Output the data that follows exactly, line for line.

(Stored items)
■ ■ ■ ■ ■

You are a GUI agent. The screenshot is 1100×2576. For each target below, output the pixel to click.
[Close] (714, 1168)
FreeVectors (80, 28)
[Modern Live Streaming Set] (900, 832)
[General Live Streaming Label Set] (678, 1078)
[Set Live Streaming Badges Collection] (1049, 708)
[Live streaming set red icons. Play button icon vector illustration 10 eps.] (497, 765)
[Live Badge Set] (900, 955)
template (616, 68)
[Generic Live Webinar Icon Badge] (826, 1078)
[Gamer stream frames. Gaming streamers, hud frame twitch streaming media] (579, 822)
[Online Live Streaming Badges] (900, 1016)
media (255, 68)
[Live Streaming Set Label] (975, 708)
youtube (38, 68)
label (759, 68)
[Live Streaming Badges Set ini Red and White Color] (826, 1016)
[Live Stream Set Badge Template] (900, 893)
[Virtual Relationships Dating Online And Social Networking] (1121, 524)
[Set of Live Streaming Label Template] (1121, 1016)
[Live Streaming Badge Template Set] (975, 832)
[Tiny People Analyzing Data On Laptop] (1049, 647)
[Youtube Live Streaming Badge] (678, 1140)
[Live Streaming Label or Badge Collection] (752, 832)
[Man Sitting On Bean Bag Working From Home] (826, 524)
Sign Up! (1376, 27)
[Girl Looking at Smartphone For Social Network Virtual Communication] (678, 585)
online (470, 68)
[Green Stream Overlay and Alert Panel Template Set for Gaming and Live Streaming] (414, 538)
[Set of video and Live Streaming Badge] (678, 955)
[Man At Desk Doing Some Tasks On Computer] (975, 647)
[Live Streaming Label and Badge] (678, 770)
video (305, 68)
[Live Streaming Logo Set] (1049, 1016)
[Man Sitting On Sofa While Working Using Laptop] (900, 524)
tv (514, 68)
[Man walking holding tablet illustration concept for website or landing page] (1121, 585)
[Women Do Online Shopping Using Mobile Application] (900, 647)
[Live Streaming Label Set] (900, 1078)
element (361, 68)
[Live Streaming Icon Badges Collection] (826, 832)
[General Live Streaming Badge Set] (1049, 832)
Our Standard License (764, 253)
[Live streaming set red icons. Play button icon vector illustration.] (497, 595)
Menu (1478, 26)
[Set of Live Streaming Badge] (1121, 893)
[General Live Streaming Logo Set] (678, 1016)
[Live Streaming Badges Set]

■ ■ ■ ■ ■

TASK RESPONSE:
You are a GUI agent. The screenshot is 1100×2576. For each target below, output the pixel to click.
[Close] (714, 1168)
FreeVectors (80, 28)
[Modern Live Streaming Set] (900, 832)
[General Live Streaming Label Set] (678, 1078)
[Set Live Streaming Badges Collection] (1049, 708)
[Live streaming set red icons. Play button icon vector illustration 10 eps.] (497, 765)
[Live Badge Set] (900, 955)
template (616, 68)
[Generic Live Webinar Icon Badge] (826, 1078)
[Gamer stream frames. Gaming streamers, hud frame twitch streaming media] (579, 822)
[Online Live Streaming Badges] (900, 1016)
media (255, 68)
[Live Streaming Set Label] (975, 708)
youtube (38, 68)
label (759, 68)
[Live Streaming Badges Set ini Red and White Color] (826, 1016)
[Live Stream Set Badge Template] (900, 893)
[Virtual Relationships Dating Online And Social Networking] (1121, 524)
[Set of Live Streaming Label Template] (1121, 1016)
[Live Streaming Badge Template Set] (975, 832)
[Tiny People Analyzing Data On Laptop] (1049, 647)
[Youtube Live Streaming Badge] (678, 1140)
[Live Streaming Label or Badge Collection] (752, 832)
[Man Sitting On Bean Bag Working From Home] (826, 524)
Sign Up! (1376, 27)
[Girl Looking at Smartphone For Social Network Virtual Communication] (678, 585)
online (470, 68)
[Green Stream Overlay and Alert Panel Template Set for Gaming and Live Streaming] (414, 538)
[Set of video and Live Streaming Badge] (678, 955)
[Man At Desk Doing Some Tasks On Computer] (975, 647)
[Live Streaming Label and Badge] (678, 770)
video (305, 68)
[Live Streaming Logo Set] (1049, 1016)
[Man Sitting On Sofa While Working Using Laptop] (900, 524)
tv (514, 68)
[Man walking holding tablet illustration concept for website or landing page] (1121, 585)
[Women Do Online Shopping Using Mobile Application] (900, 647)
[Live Streaming Label Set] (900, 1078)
element (361, 68)
[Live Streaming Icon Badges Collection] (826, 832)
[General Live Streaming Badge Set] (1049, 832)
Our Standard License (764, 253)
[Live streaming set red icons. Play button icon vector illustration.] (497, 595)
Menu (1478, 26)
[Set of Live Streaming Badge] (1121, 893)
[General Live Streaming Logo Set] (678, 1016)
[Live Streaming Badges Set]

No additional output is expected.